The second type of IEDCS is the shallow dive version. These are the common ones that occur at 20 and 30m dives. I am not aware of an explanation for these as yet, and no apparent supersaturation conditions exist to trigger it.
Hello Ross,
The explanation is well established, and we have discussed this before. ~80% of "shallow" IEDCS victims have a large PFO in comparison of <5% of people in the general diving population [1]. This strongly implicates the passage of VGE across the PFO early after surfacing in causation of this problem.
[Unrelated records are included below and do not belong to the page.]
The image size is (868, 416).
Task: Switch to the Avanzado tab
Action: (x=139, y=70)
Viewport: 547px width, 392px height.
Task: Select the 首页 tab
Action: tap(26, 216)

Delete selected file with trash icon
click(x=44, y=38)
The supersaturation conditions required for these VGE to grow and create problems when they arrive in the inner ear circulation do exist; they have been modeled and published [2].
1. Mitchell SJ, Doolette DJ. Pathophysiology of inner ear decompression sickness: potential role of the persistent patent foramen ovale. Diving Hyperb Med. 2015;45:105-110.
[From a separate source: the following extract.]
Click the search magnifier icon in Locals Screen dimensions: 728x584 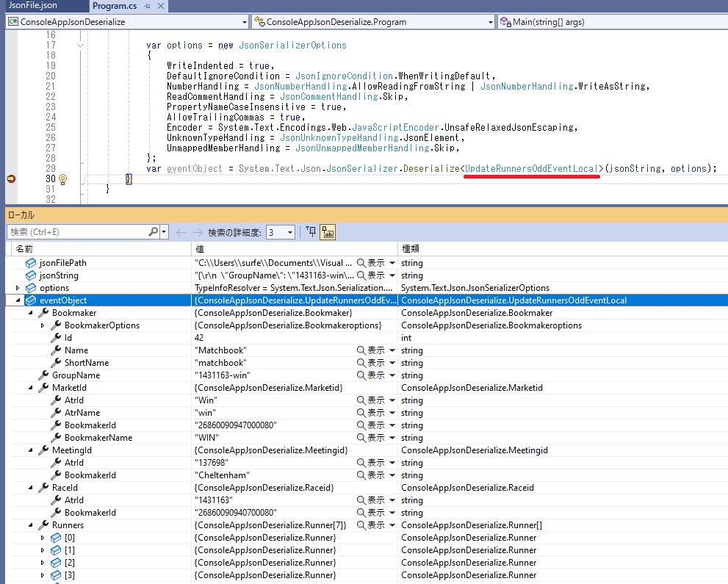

2. Mitchell SJ, Doolette DJ. Selective vulnerability of the inner ear to decompression sickness in divers with right to left shunt: the role of tissue gas supersaturation. J Appl Physiol. 2009;106:298-301.
Simon's description misses one key aspect of the deep IBCD/IEDCS issue. The cause has two parts - part a/ is a big gas switch causing a strong He off gas gradient (per Simon's post), and part b/ is the continued ascent which creates excessive the supersaturation in the inner ear fluids.
I clearly stated the importance of the pre-existing inner ear supersaturation in this process, and also mentioned that the ascent means that these switches are never truly isobaric.